En 1890 un neurologue allemand décrivit l'apparition de diplopie transitoire après un exercice physique chez plusieurs malades SEP. Il rapporta également le cas d'un patient resté près d'un calorifère pendant un certain temps et qui développa rapidement une perte de force dans la jambe droite, une insensibilité du bras gauche et surtout une baisse importante de la vision qui disparurent après quelques heures. Ces observations sombrèrent dans l'oubli mais en 1961, un ophtalmologue, allemand également, décrivit un patient qui présentait de la diplopie et un déficit du champ visuel après une lecture ou des excercices physiques prolongés. Se référant au neurologue ayant décrit ce phénomène pour la première fois, il l'appela "syndrome de Uhthoff". En fait ce phénomène peut s'observer dans diverses circonstances mais le plus souvent après une élévation de la température corporelle (hyperthermie).
Dans son manuscrit tenu de 1822 à 1846, François d'Este rapporte en détail le traitement de sa maladie par des bains chauds, à température croissante, sans signaler d'aggravation. Au début du XX° siècle, les bains chauds étaient encore appliqués chez des malades souffrant de SEP et plusieurs observations d'aggravations neurologiques furent alors rapportées. Ces données ont été confirmées par la suite et on considère actuellement que 80 % des malades s'aggravent lorsqu'ils font une hyperthermie et que 60 % développent même de nouveaux symptômes. Les patients qui ont une forte fièvre à l'occasion d'une grippe ou d'une infection pulmonaire en font souvent l'expérience.
Ces observations ont été à la base d'un test pour confirmer le diagnostic de SEP qui fut utilisé jusqu'au début des années 80. Il consistait à réchauffer un malade pour observer une aggravation transitoire des symptômes préexistants, ou l'apparition de nouveaux signes. Cette méthode appelée "test du bain chaud" perdit beaucoup de son intérêt après la publication de plusieurs cas dont l'aggravation avait été définitive.

Nous n'avons pas d'explications valables concernant les mécanismes qui sont à la base d'une aggravation de la SEP lors d'une hyperthermie, d'excercices physiques prolongés, ou d'une fatigue excessive.
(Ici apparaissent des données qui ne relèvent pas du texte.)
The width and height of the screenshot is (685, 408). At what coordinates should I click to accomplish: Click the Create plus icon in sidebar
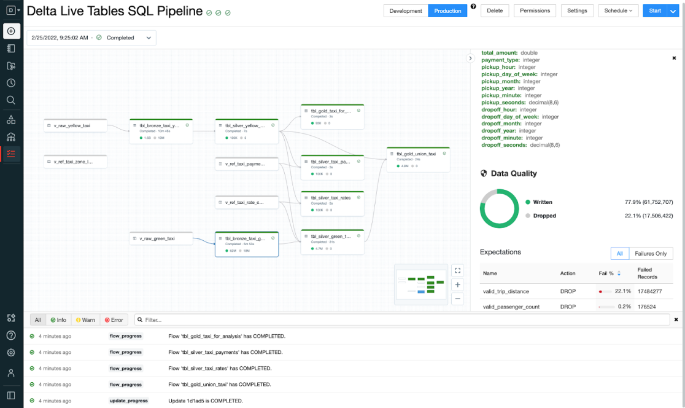[x=11, y=31]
Certains pensent que la conduction nerveuse au niveau d'un nerf dont la myéline est endommagée est sensible aux changements de température et qu'elle s'adapte moins biens à une surcharge de travail. Il est curieux de constater que chez les patients sensibles à ce phénomène, il suffit d'un réchauffement de la température interne de 0,5 degré centigrade pour qu'il se produise. Etant donné que des variations spontanées de la température de 0,25 à 0,5 degrés surviennent chez chacun d'entre nous au cours de la journée, on se demande pourquoi ce phénomène ne s'observe pas plus souvent. On pense donc que des facteurs biochimiques non identifiés jusqu'à présent, sont davantage responsables qu'une simple augmentation de la température.

En pratique il est conseillé aux patients ayant une SEP d'éviter les efforts physiques prolongés, de s'exposer au soleil, et de prendre un bain très chaud. Lorsqu'ils se sentent fatigués, ils doivent se reposer et ne pas lutter contre cette fatigue qui en général disparaît après quelques instants de repos.